Proposed muting of passages of Mr. Buckland’s videotape that are played for Mr. Walters
[86] The same argument as was made respecting the muting of Ms. Fishman’s videotape, and editing of the transcript, was also made in respect of the passages of Mr. Buckland’s videotaped statement that were played by Det. Heyes. While the Crown intends to introduce this statement, and to play it for the jury prior to the introduction of Mr. Walters’ statement, it is the defence position that having it played while Mr. Walters’s videotaped interview is played is “oath-helping” for Mr. Buckland.
[87] I view the potential prejudice of the jury hearing passages of what Mr. Buckland said in his statement, as they were played to Mr. Walters, as insignificant. Mr. Buckland’s statement is going to be played to the jury first. They will, therefore, be aware of exactly what he said.
[88] The probative value of the jury hearing what Mr. Walters heard Mr. Buckland say is the same as them hearing what Mr. Fishman said. It enables the jury to consider Mr. Walters’ responses to Det. Heyes in their proper context, knowing what he knew, and had been told, when he said what he said.

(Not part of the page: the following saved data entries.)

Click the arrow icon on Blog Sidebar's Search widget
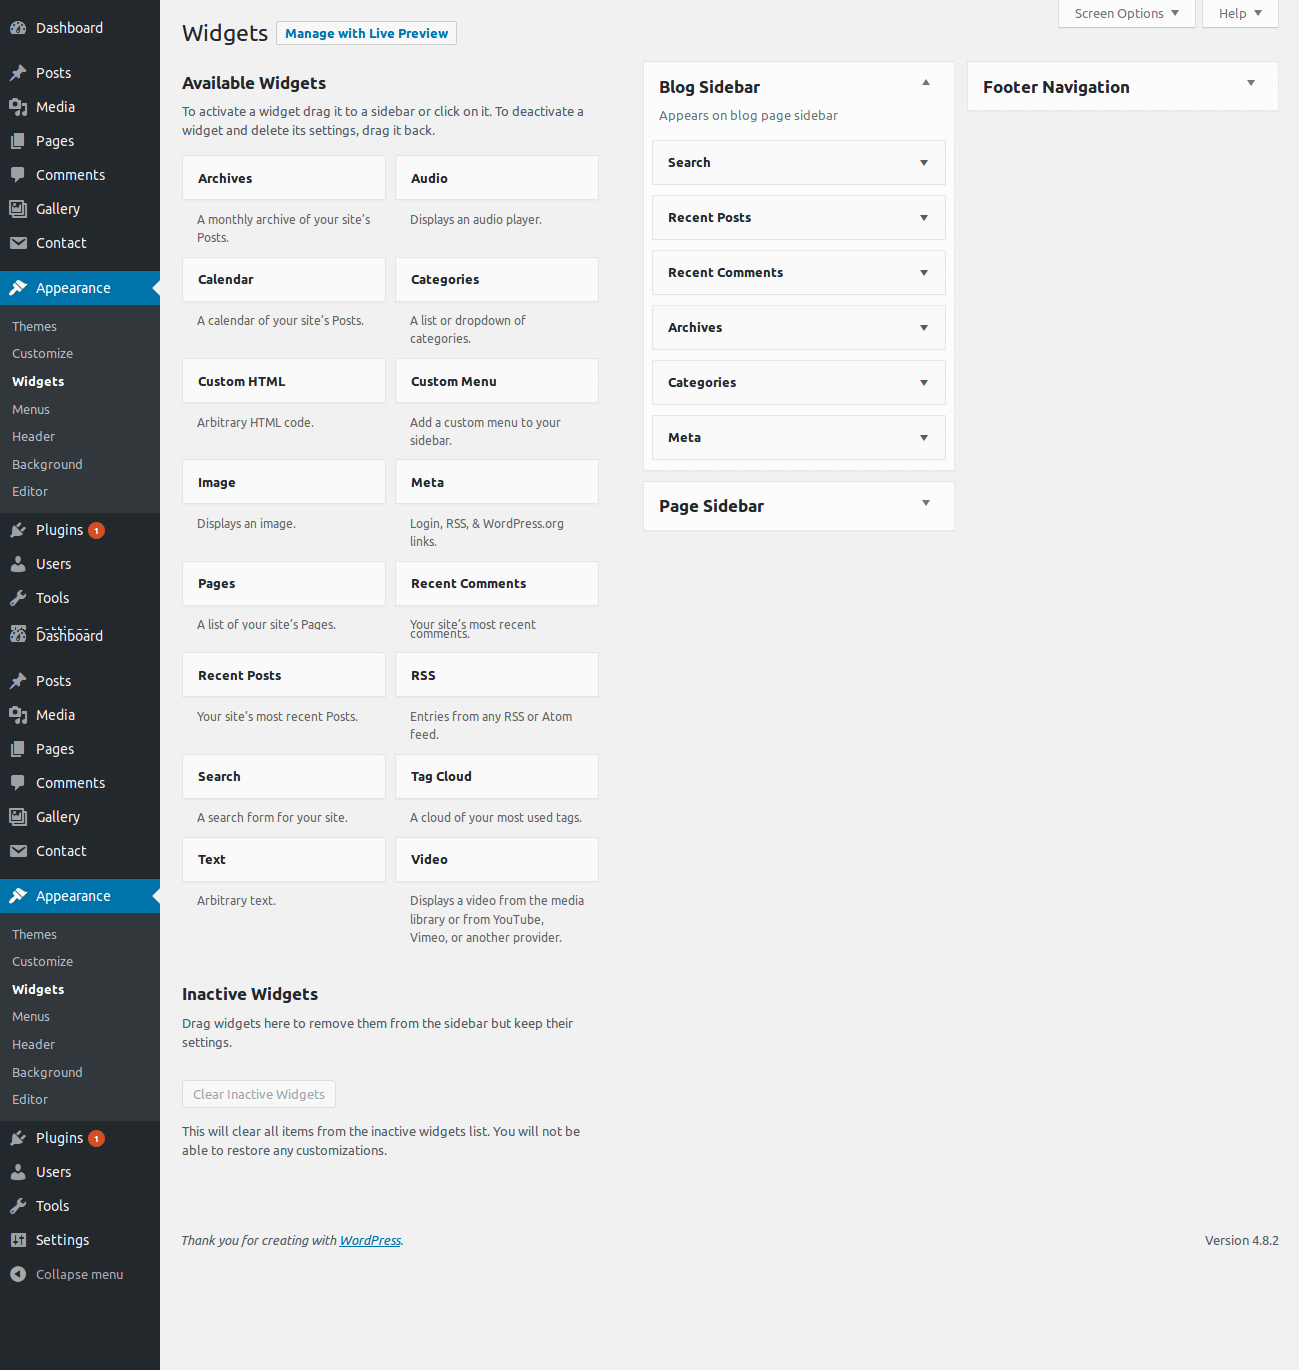click(924, 163)
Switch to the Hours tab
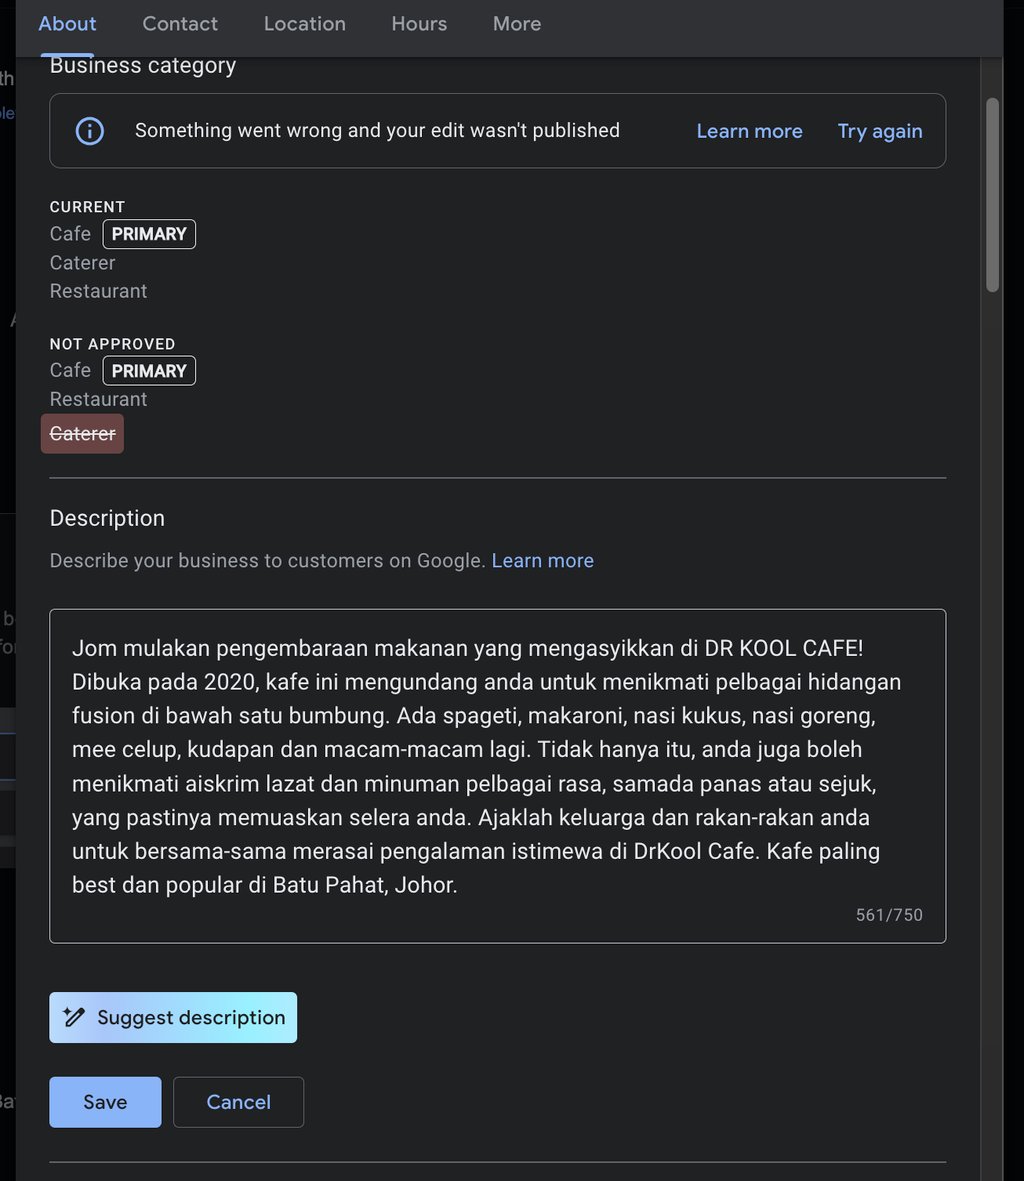The height and width of the screenshot is (1181, 1024). 419,23
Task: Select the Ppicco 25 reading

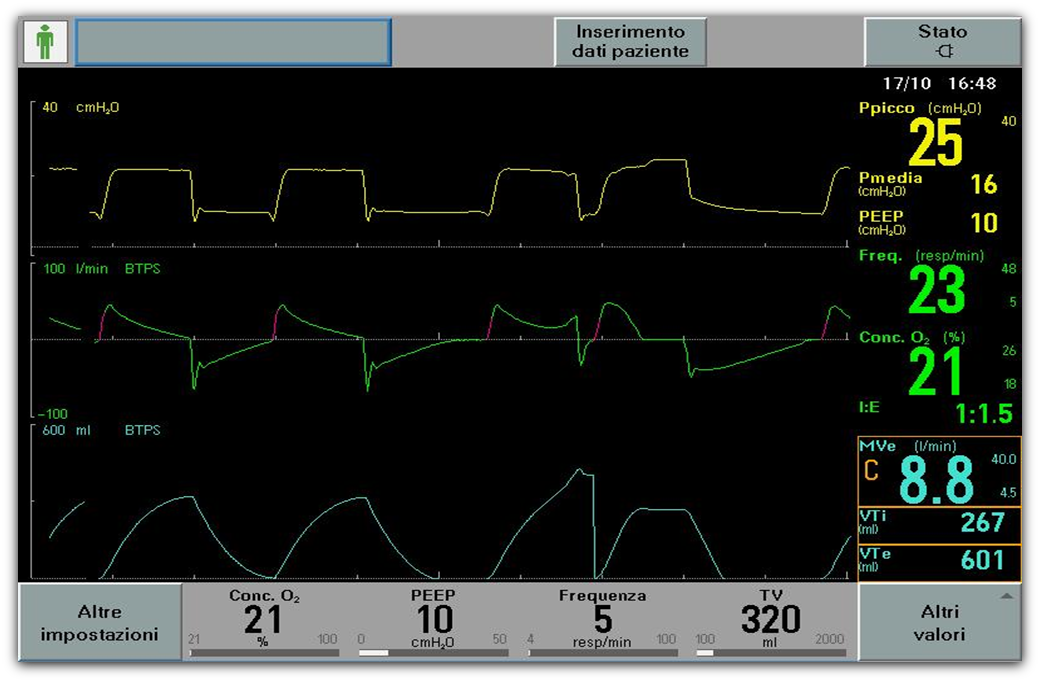Action: (935, 143)
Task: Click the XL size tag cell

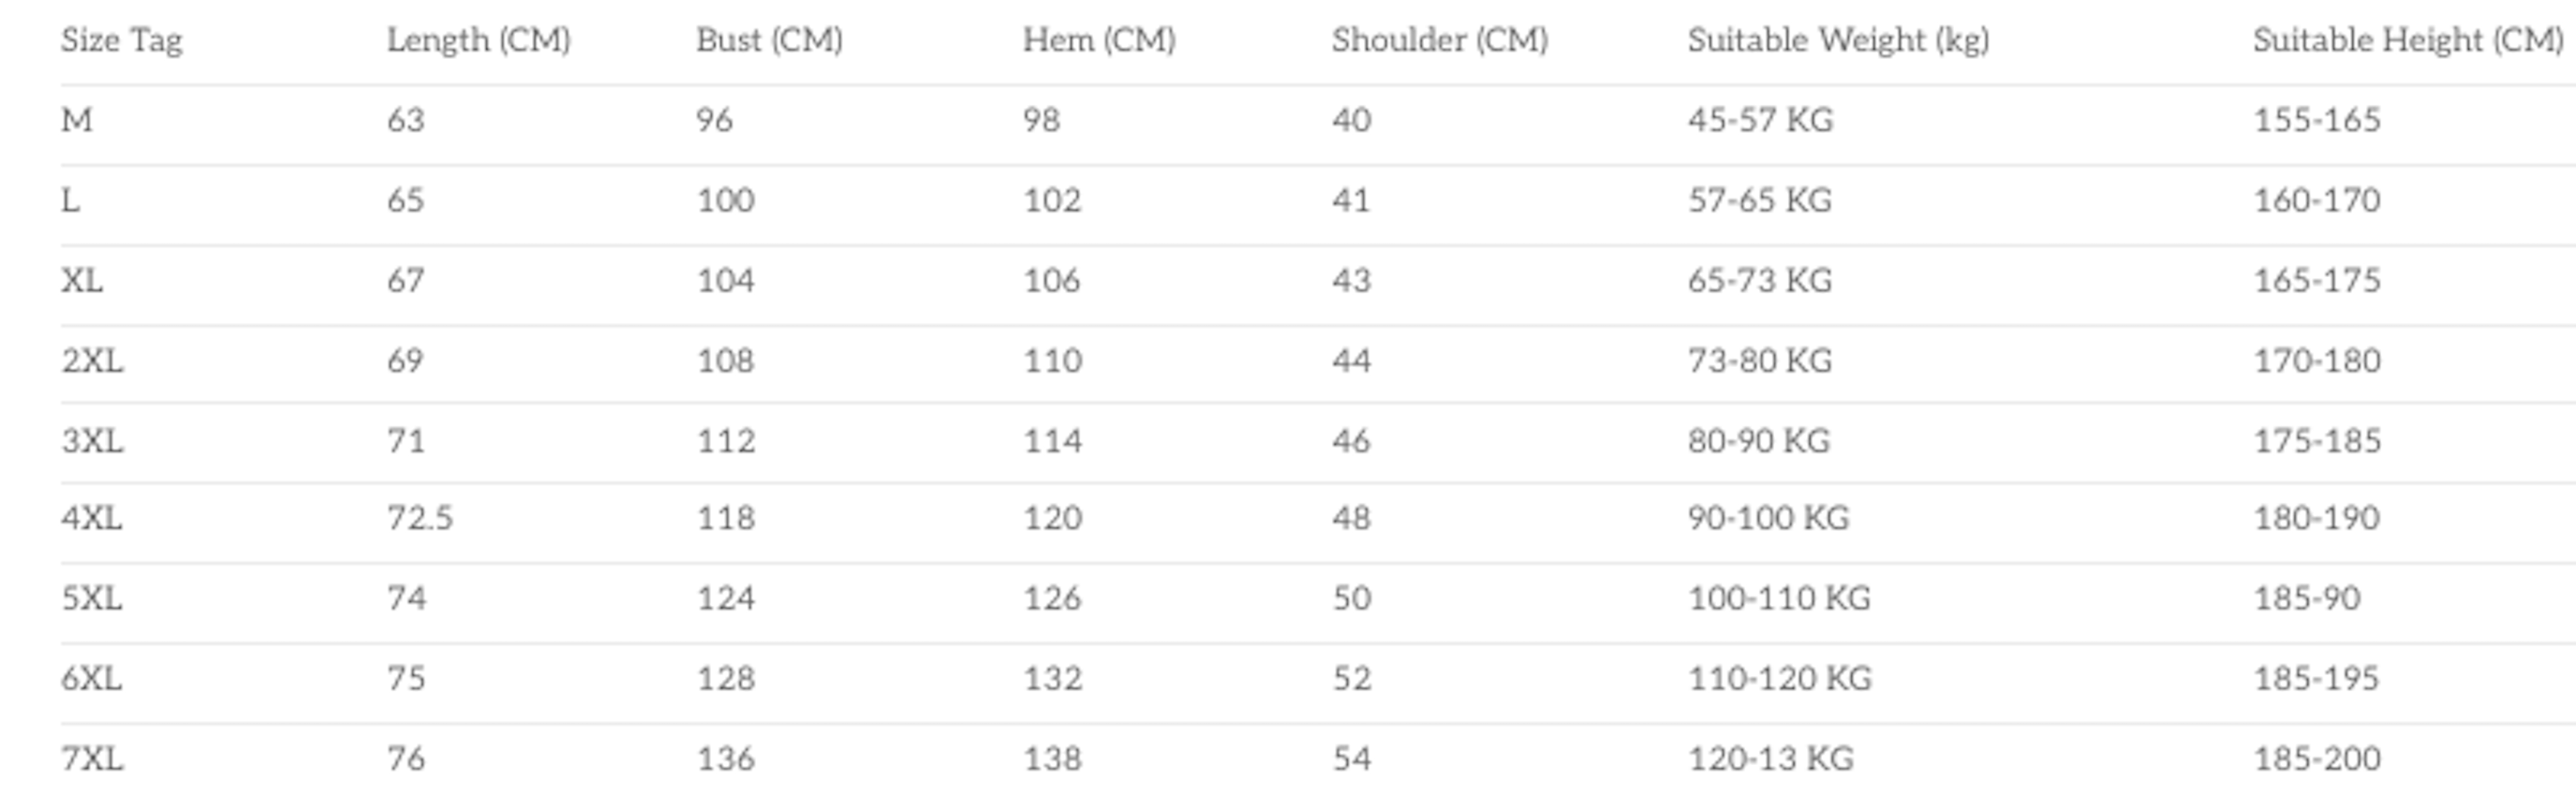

[89] For instance, in the passage in Mr Buckland’s statement played to Mr Walters at pp. 253-258, he described the scene and their departure after. In response, in a passage that counsel wants before the jury, Mr. Walters describes himself as a peacemaker. Absent the jury knowing what has been played for him, I think it is difficult for the jury to assess the credibility of what he says to Det. Heyes.
[90] I also think that for the jury to assess the credibility of Mr. Walters’ statement as a whole, they need to know what he was told in the interview, including what he heard others had said. As I have mentioned, the jury could conclude that Mr. Walters’ story changed to try to fit with what others were saying, particularly when he came to realize that some of his earlier utterances could be proven false. Assessing his credibility requires them to have the narrative and context.
[91] Accordingly, I decline to mute the passages of Mr. Buckland’s statement that were played in Mr. Walters’ interview.
Additional proposed edits of counsel
[92] Mr. Abbey asks that a passage of Mr. Walters’ statement at p. 214, ll. 5-20 be edited. In this passage. Det. Heyes explained that the police have been looking for Mr. Walters and he responds by saying that he moved out to Scarborough because he was not supposed to live with his mother, who was on a housing subsidy. A related discussion took place on p. 247, ll. 23-26. Mr. Abbey says that there is prejudice as it may suggest that Mr. Walters’ mother could have been charged with fraud.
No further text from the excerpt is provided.